EXERCISE: Exact copies of all the records below should be returned.

***** AVAILABLE DATA *****

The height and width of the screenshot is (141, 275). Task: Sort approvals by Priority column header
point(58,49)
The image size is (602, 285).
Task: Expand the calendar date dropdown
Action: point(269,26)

*****

EXERCISE OUTPUT:
The height and width of the screenshot is (141, 275). Task: Sort approvals by Priority column header
point(58,49)
The image size is (602, 285).
Task: Expand the calendar date dropdown
Action: point(269,26)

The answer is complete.